The Psychologist Who Tests the Tickling Response on His Son While Dressed Up as a Nightmare
In 1933, psychologist Clarence Leuba wanted to figure out whether laughing when being tickled is an instinct we're born with or if we just learn it from watching other people do it. It seems like a fine plan, but that's when he took it to crazytown. See, he figured that the best opportunity to crack the tickle matrix was to experiment on his infant son. While wearing a terrifying mask.
In the interests of science, Leuba first banned all tickling in his household, allowing it only during special, experimental tickling periods. What's more, he explicitly banned his wife from ever laughing while she touched the kid so that he would never hear the sound of laughter and accidentally associate it with tickling. Because, you know, this question is totally important enough to sacrifice someone's childhood to answer it.
Where It Gets Weirder:
But the most terrifying aspect of this experiment was the tickling itself. To make really sure his child would not be influenced by his facial expressions, Leuba wore a large, blank cardboard mask with only narrow eye slits, and in an effort to win the award for "creepiest child-parent interaction that doesn't involve any form of taxidermy," Leuba carefully conducted "controlled tickling" on various predetermined areas of his child's body, starting with the armpit.
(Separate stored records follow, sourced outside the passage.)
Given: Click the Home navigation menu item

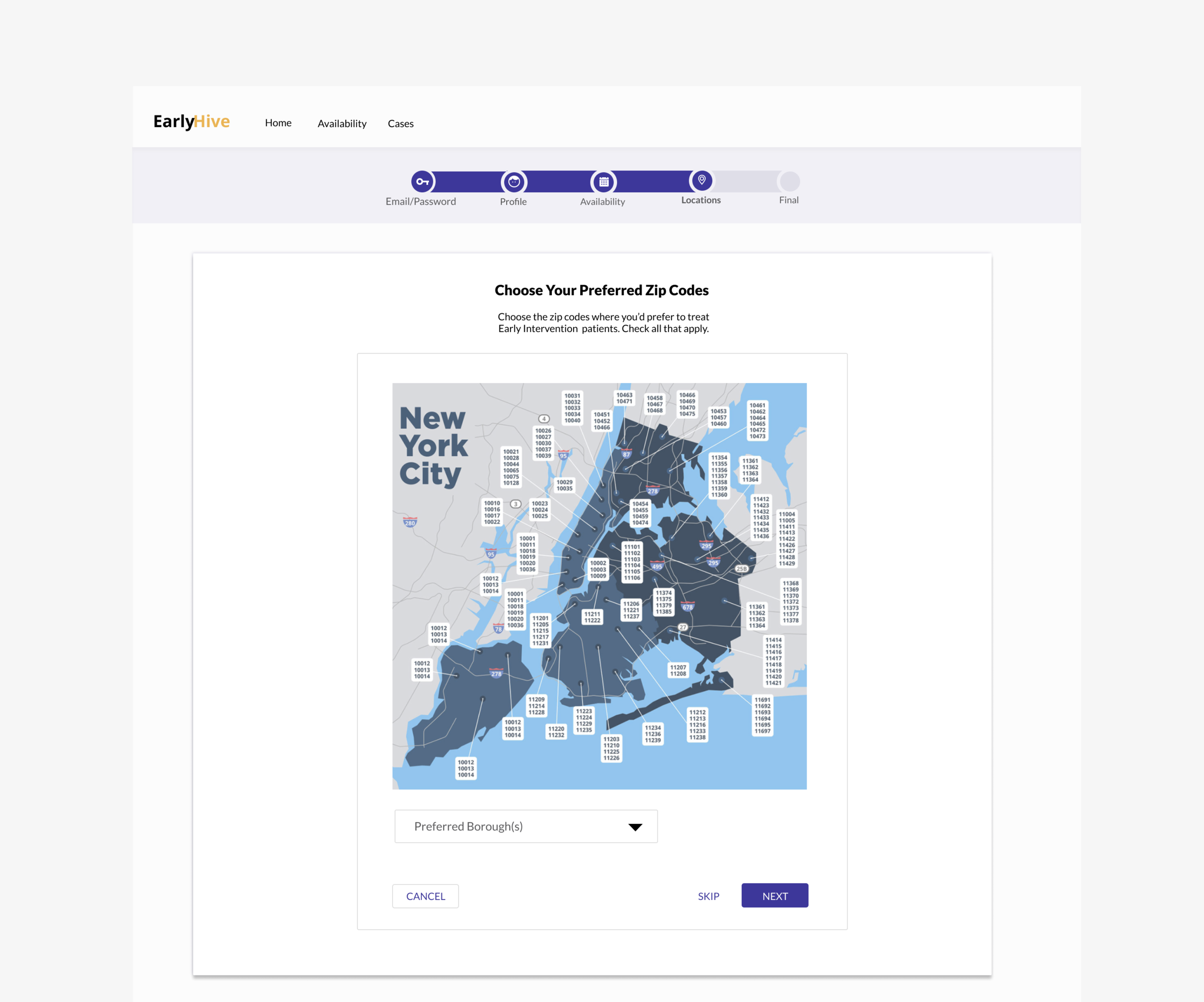Looking at the screenshot, I should 278,122.

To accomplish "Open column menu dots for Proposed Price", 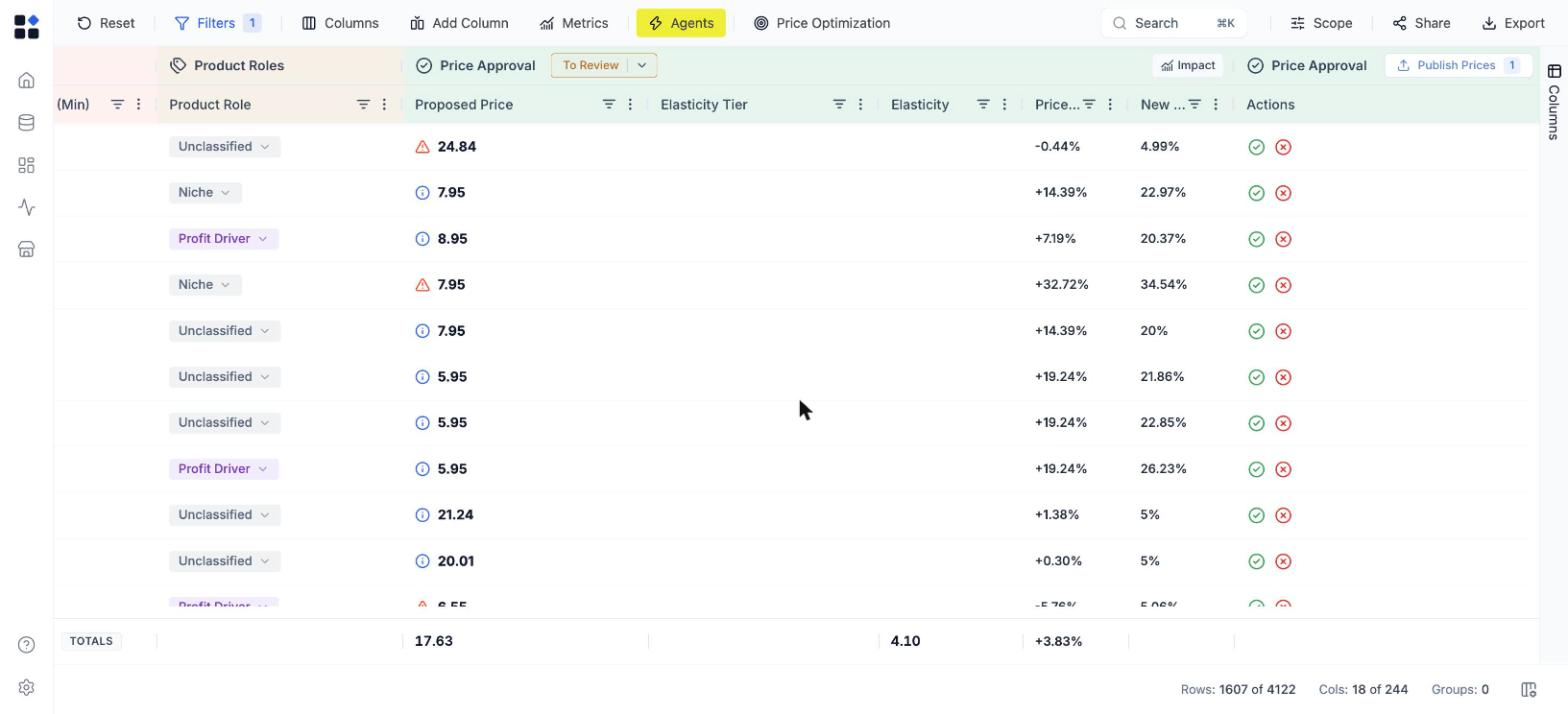I will [630, 104].
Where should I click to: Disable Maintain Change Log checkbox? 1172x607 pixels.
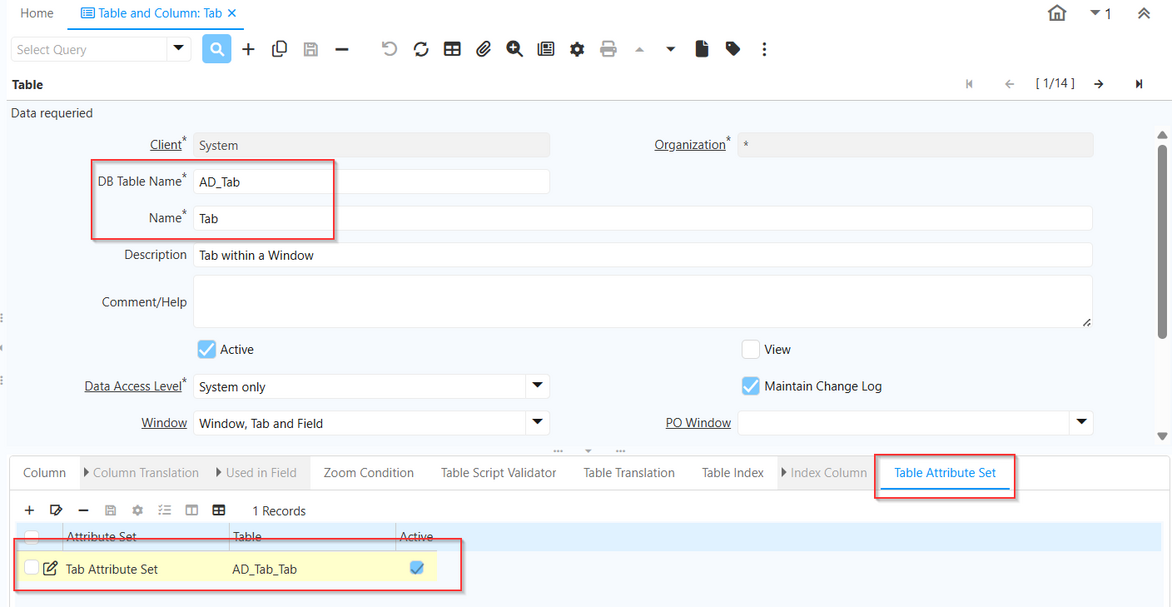751,386
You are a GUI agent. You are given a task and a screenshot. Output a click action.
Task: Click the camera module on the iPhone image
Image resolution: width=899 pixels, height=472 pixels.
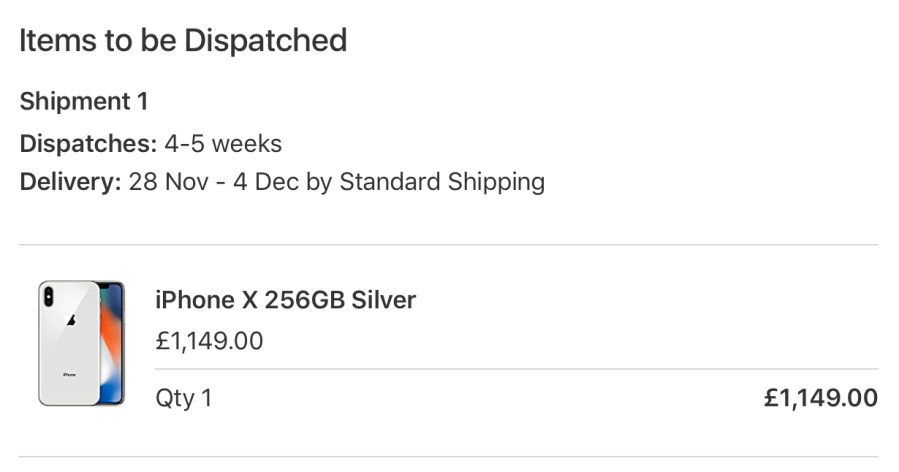click(49, 296)
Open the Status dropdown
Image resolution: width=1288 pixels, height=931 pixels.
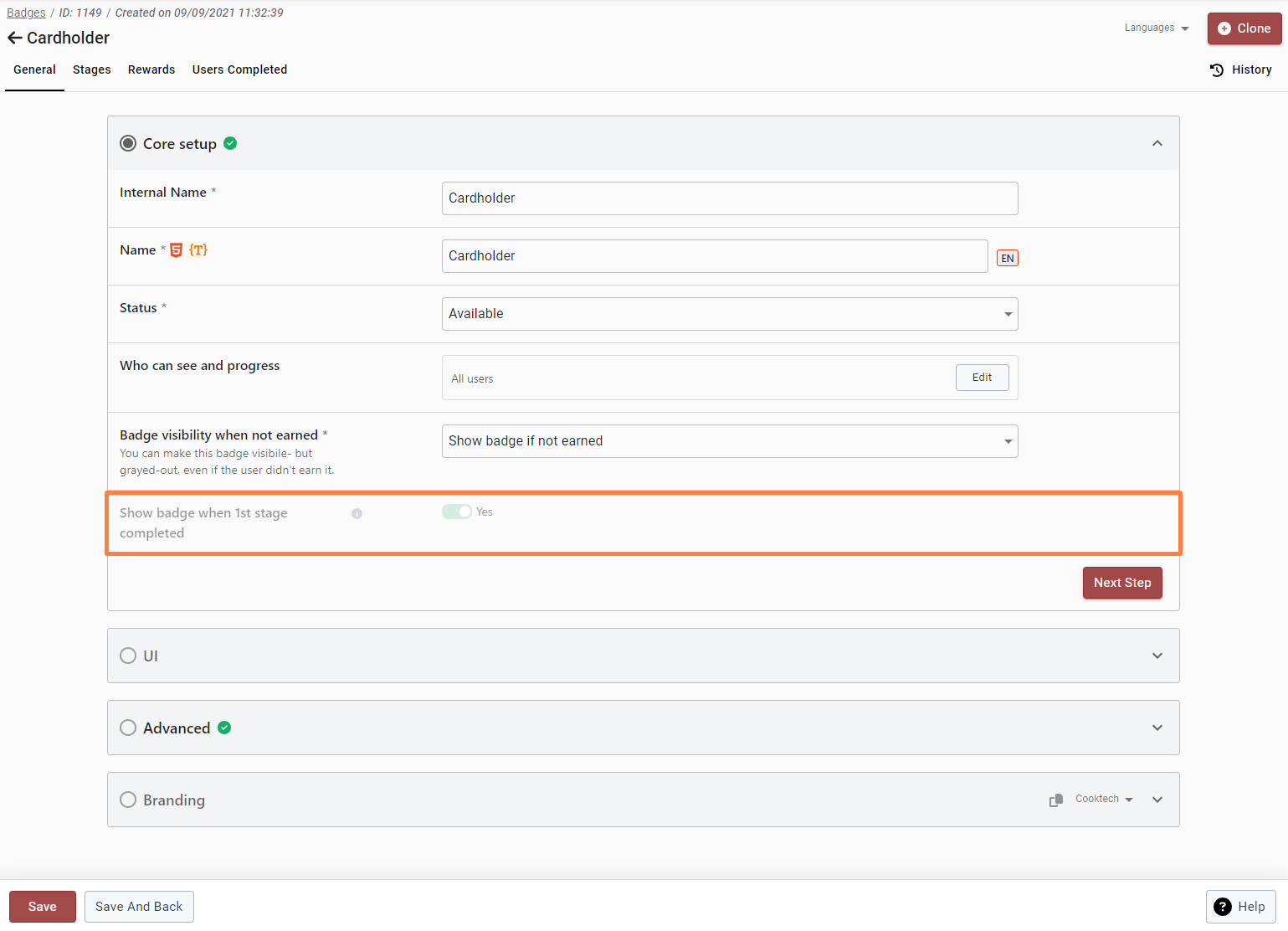(x=729, y=314)
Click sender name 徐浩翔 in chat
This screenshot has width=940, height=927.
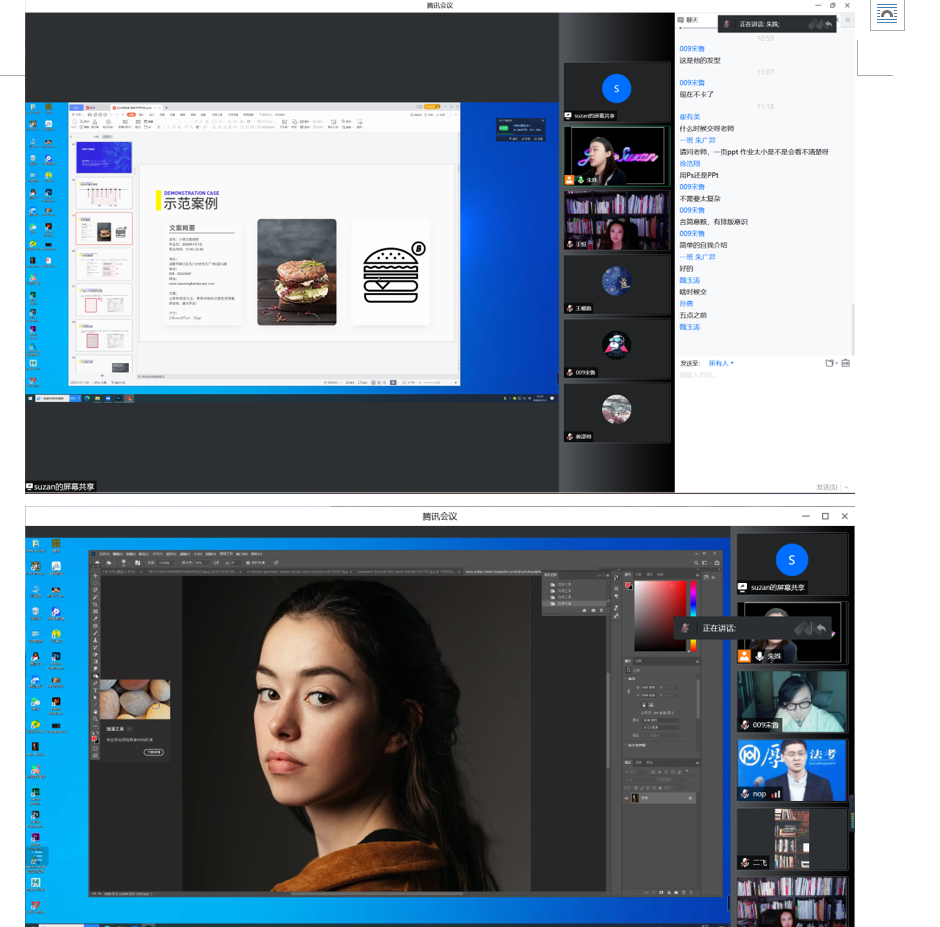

Shockingly, the kid did start laughing (we sure as hell wouldn't have), but according to Leuba, the validity of the test had been ruined by his wife, who confessed one day that she had laughed while bouncing her son on her knee and saying "Bouncy, bouncy!" Exactly how Leuba reacted to this confession is not known, but we assume it had something to do with stabbing her while wearing a clown costume.
Nevertheless, Leuba realized how insane this whole thing was, and they all had a good laugh about it afterward. No, wait. Actually, Leuba just started the experiment over again with his second child.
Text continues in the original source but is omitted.